Como Mateus viajava muito, em uma
de suas viagens deixara Lucrécia em uma ilha para que ela engordasse e não
ficasse só em São Geraldo. Nessa ilha vivia Dr. Lucas, já conhecido de
Lucrécia. A mulher dele vivia em um manicômio e foi assim que ela se apaixonara
pelo doutor. Eles passeavam juntos e, às vezes, os braços se tocavam e ela se
apaixonava cada vez mais. Ele achava impossível o romance e depois questionava
se Lucrécia reapareceria.
Na noite seguinte, Lucrécia
estava lá declarando que por ser impossível esse amor, não iria continuar. Os
dois viveram um romance. Mais tarde Lucrécia voltara à São Geraldo e Mateus
morrera. Lucrécia sofrera, arrependera-se de como era a vida com o marido, sem
nunca ter compreendido o quão bom era ele.

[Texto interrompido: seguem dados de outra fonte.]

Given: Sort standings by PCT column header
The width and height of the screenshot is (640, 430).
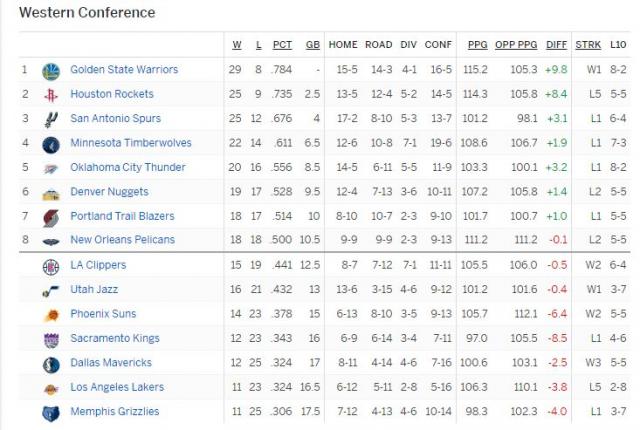Looking at the screenshot, I should coord(283,45).
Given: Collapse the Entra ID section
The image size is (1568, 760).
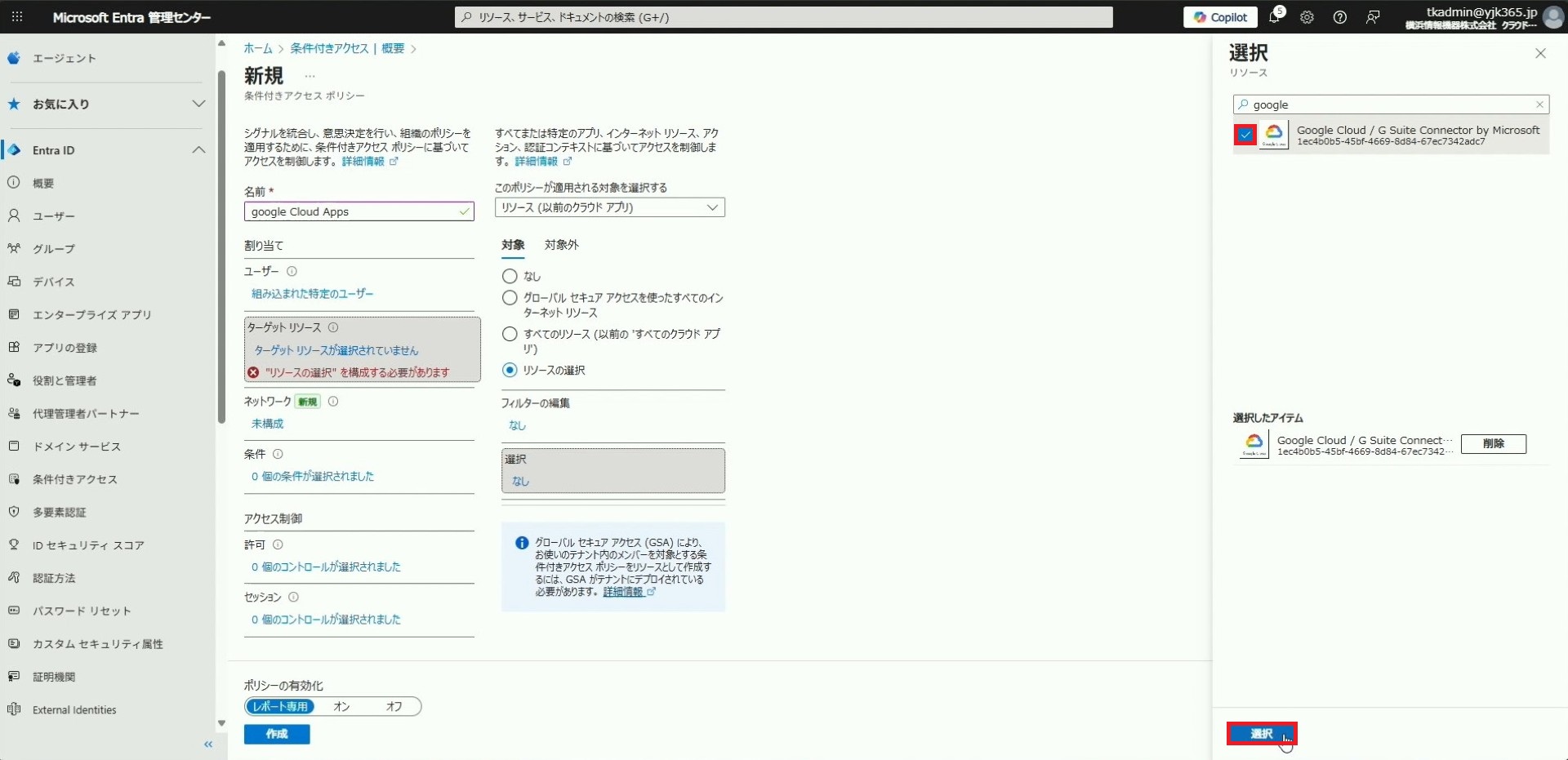Looking at the screenshot, I should click(x=198, y=150).
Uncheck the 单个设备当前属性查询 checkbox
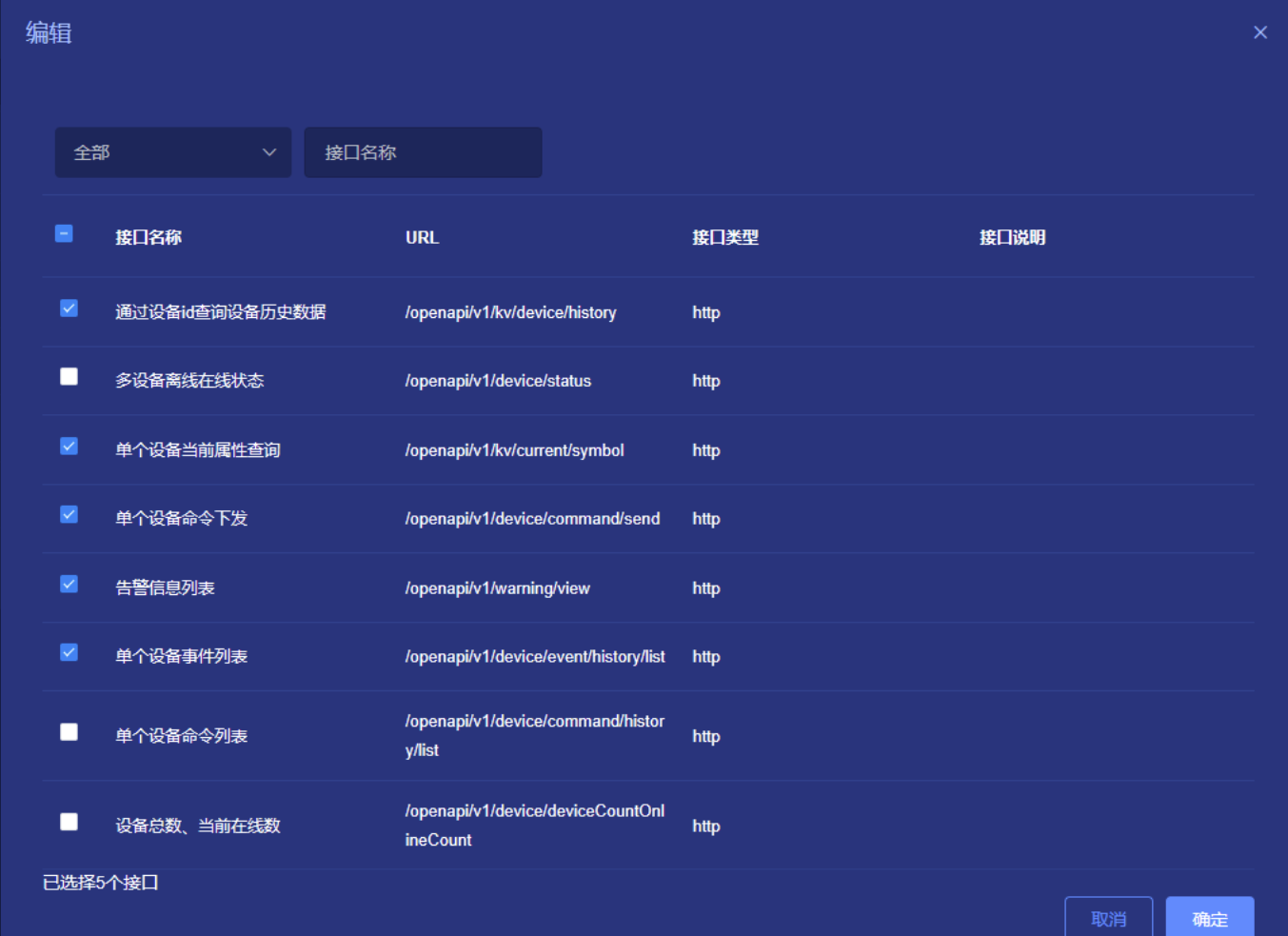This screenshot has height=936, width=1288. (x=69, y=447)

Nesse tempo, Perseu se tornara um
homem, encontrara uma mulher no trem com quem se sentou para beber depois da
viagem e mudara-se para outra cidade para exercer a medicina.
Viúva, Lucrécia morava só no
subúrbio que não era mais o seu subúrbio. Os cavalos foram banidos e a nova
geração, domada pela modernidade, tomava conta das ruas.
E foi assim que Lucrécia recebera
uma carta entregue por sua mãe, de um
homem de “bom coração” que se interessara por ela (tinha visto uma foto).
Lucrécia se encantara com a novidade e assim fôra embora de São Geraldo.